Figure 9 illustrates a cross-sectional view of a drive shaft and slider in accordance with some embodiments of the present disclosure. Representative illustrations of slider 21 and drive shaft 22 are provided to aid in describing the sliding engagement therebetween. The slider 21 has a socket 21-1. The cross-sectional shape profile of the drive shaft surface 22-1 is structurally complementary to the cross-sectional shape profile of the socket 21-1. Socket 21-1 is configured to slide along drive shaft 22 when required during operation of the medical device.
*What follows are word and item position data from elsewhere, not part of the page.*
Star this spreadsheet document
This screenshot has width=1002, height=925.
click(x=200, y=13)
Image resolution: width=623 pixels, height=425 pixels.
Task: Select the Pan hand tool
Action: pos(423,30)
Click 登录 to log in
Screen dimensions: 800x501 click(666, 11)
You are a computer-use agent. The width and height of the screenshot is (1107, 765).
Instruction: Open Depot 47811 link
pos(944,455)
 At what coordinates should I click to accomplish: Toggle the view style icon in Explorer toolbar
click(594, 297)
In other embodiments, an amount of overlap is required between the drive shaft 22 and the slide 21 during operation to ensure that mechanical forces are transmitted between them. The overlap between the drive shaft 22 and the slider 21 during operation is not less than 5 mm to ensure the transmission of mechanical force between them. In other embodiments, the minimum overlap between the drive shaft 22 and the slider 21 is no greater than 5 mm. In other embodiments, the minimum overlap between the drive shaft 22 and the slider 21 ranges from 0 mm to 5 mm. In other embodiments, the minimum overlap between the drive shaft 22 and the slider 21 ranges from 5 mm to 100 mm. In some embodiments, the depth L1 of the socket 21 - 1 is greater than the height L2 of the drive shaft 22 . In other embodiments, the depth L1 of the socket 21 - 1 is substantially the same as the height L2 of the drive shaft 22 .
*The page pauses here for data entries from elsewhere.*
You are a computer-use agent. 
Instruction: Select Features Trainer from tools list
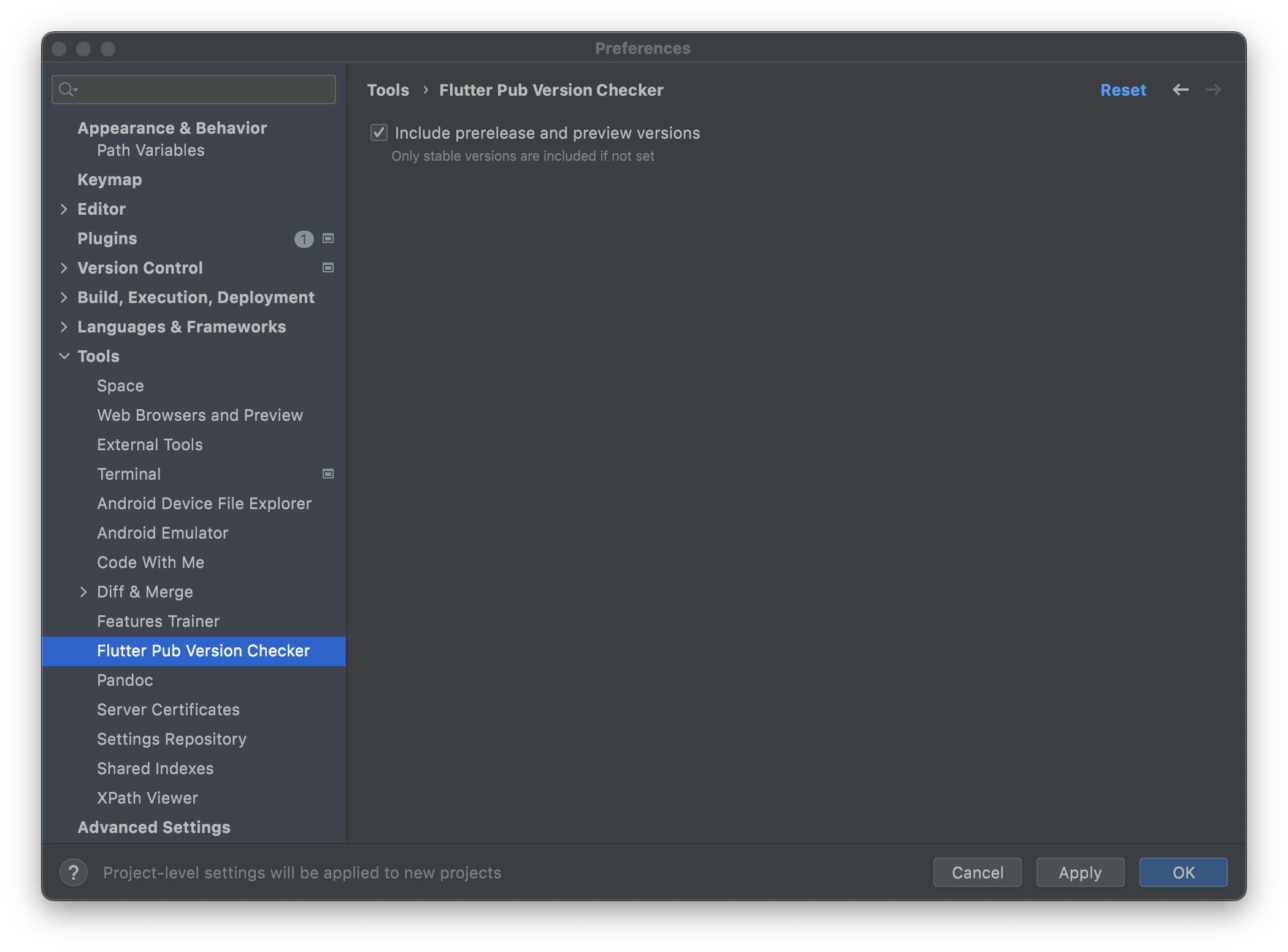(158, 620)
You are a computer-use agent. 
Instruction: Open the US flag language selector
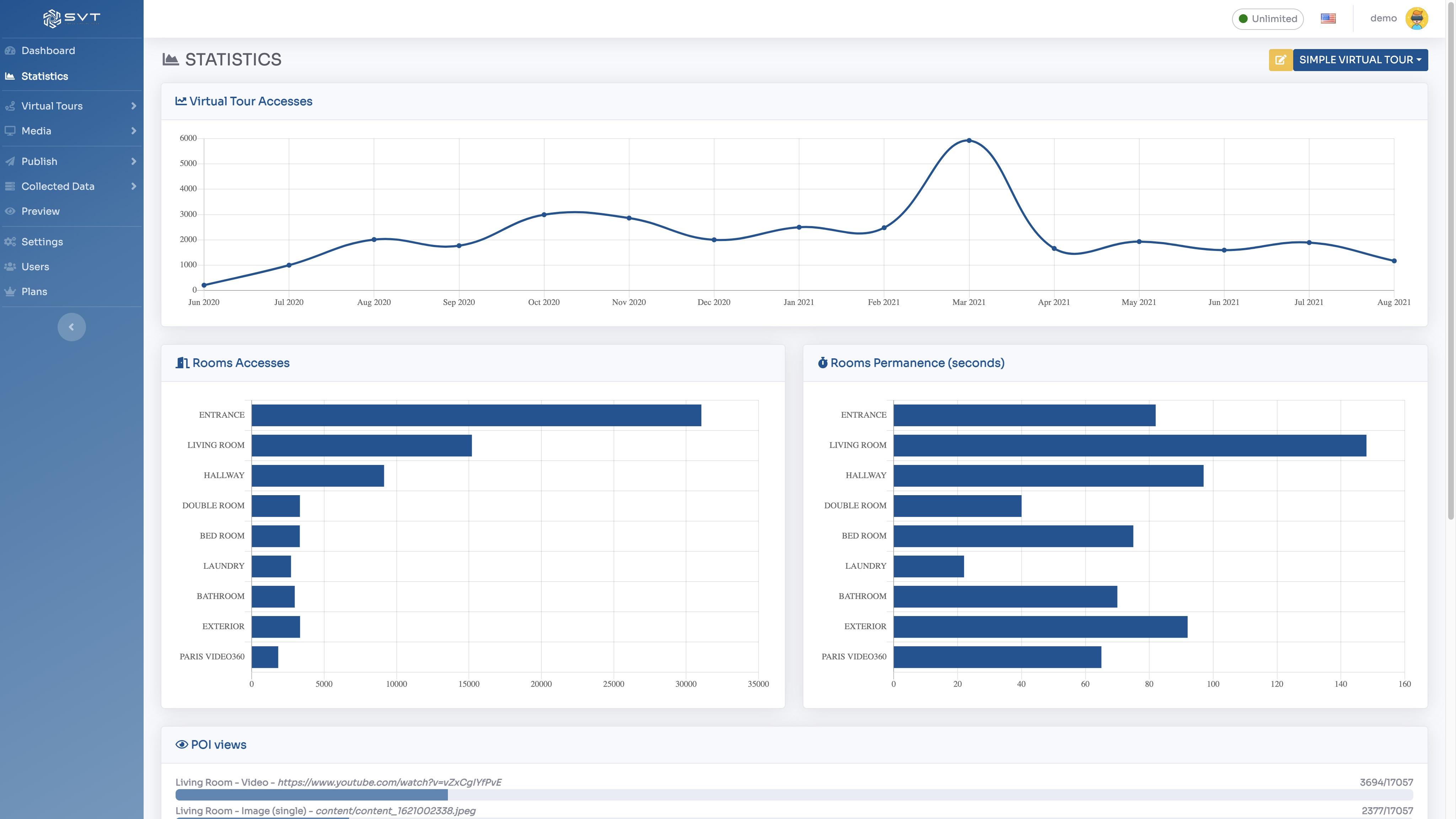(1328, 18)
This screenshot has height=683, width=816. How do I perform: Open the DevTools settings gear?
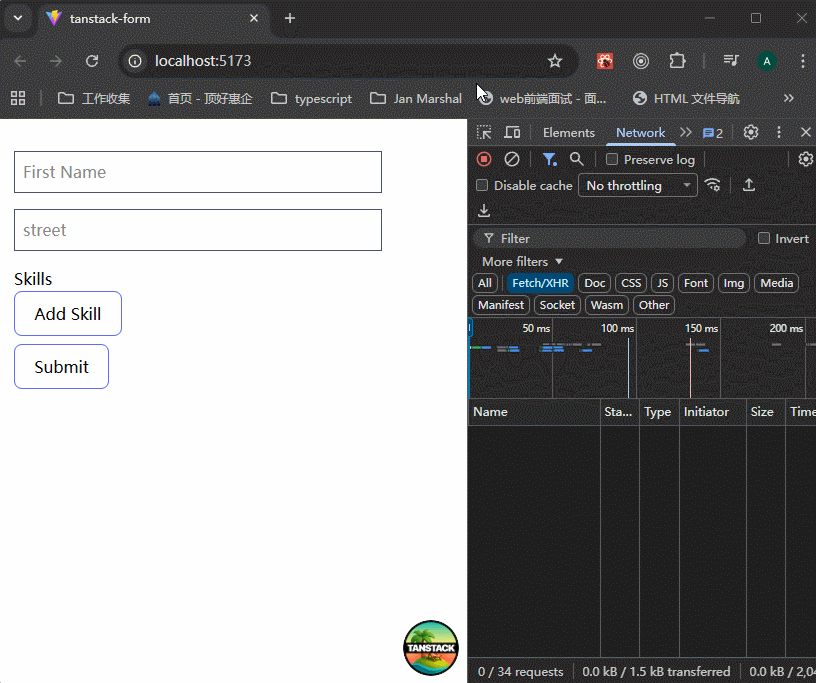click(751, 133)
In some embodiments, the cross-sectional shape profile of the socket 21 - 1 and the surface 22 - 1 of the drive shaft 22 is a polygonal shape profile. The drive shaft 22 has multiple facets that intersect each other to form an angled intersection. In some embodiments, the intersection between the two facets is rounded or curved to prevent damage during insertion. Socket 21 - 1 is a closed opening that grips multiple facets of drive shaft 22 . The angle between the facets of drive shaft 22 provides gripping force for drive slide 21 .
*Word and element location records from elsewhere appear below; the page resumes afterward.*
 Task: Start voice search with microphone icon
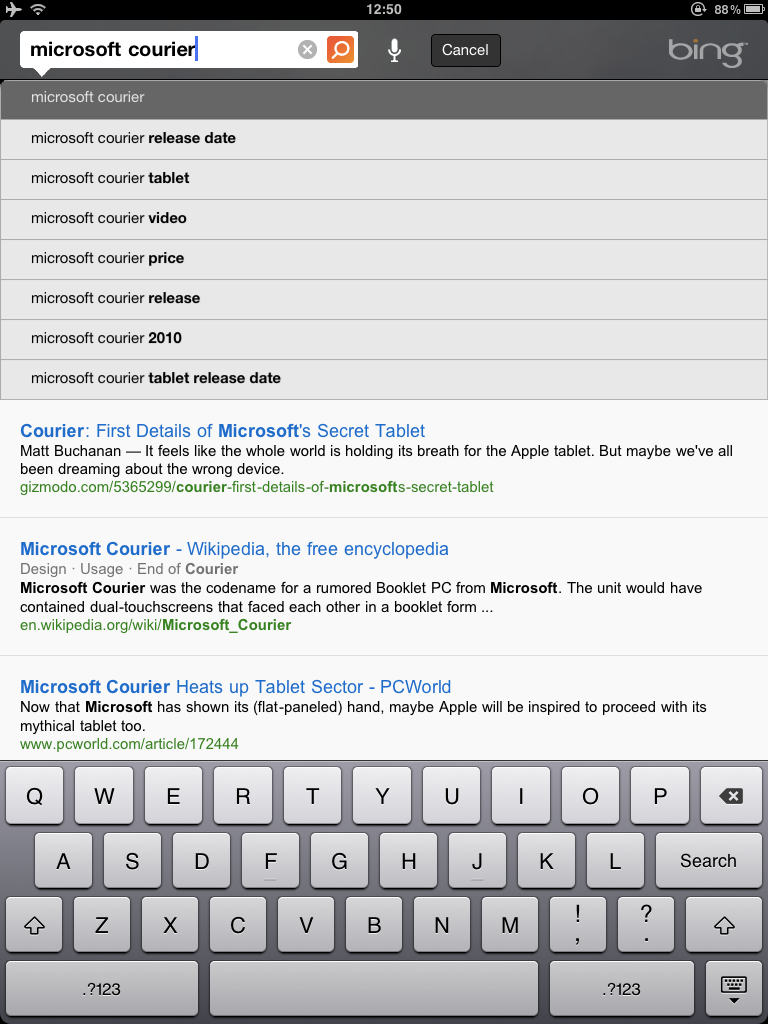[394, 50]
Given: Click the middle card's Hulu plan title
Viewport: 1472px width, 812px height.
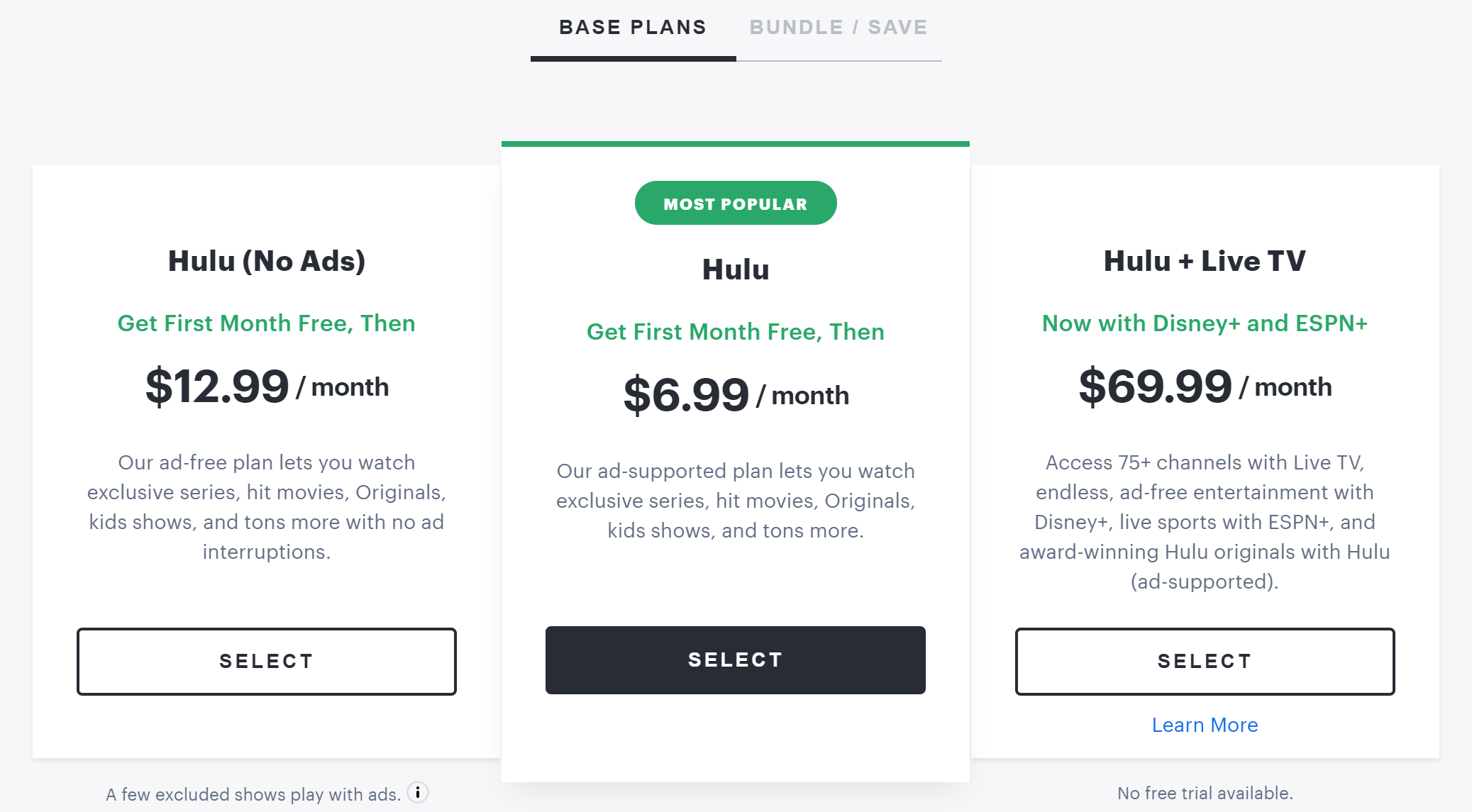Looking at the screenshot, I should [x=736, y=269].
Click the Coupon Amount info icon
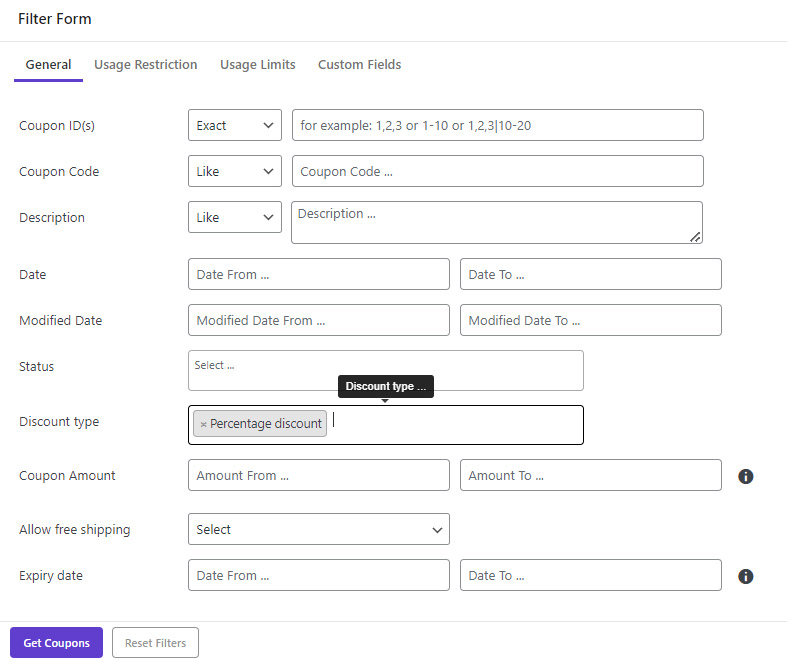 (745, 476)
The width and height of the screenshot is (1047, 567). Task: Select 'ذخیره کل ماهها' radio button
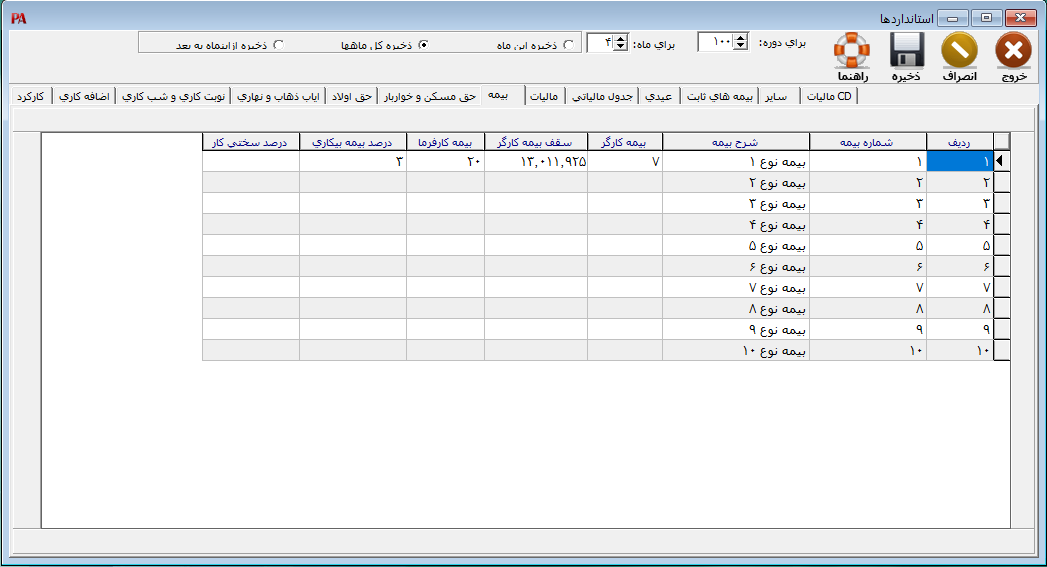click(423, 45)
In other embodiments, the drive shaft and slide have different structures for transmitting mechanical force. The drive shaft has protrusions. The slider has grooves corresponding to the protrusions. In the assembled medical device, the projection of the drive shaft is inserted into the groove of the slider. The height of the groove is sufficient so that when the slider slides away from the drive shaft during operation, the protrusion remains in the groove. The protrusions are configured to slide along corresponding grooves. Furthermore, the drive shaft is configured to transmit a mechanical force to the slide when in motion through a protruding side wall of the drive shaft that is tangential to the groove inner wall of the slide.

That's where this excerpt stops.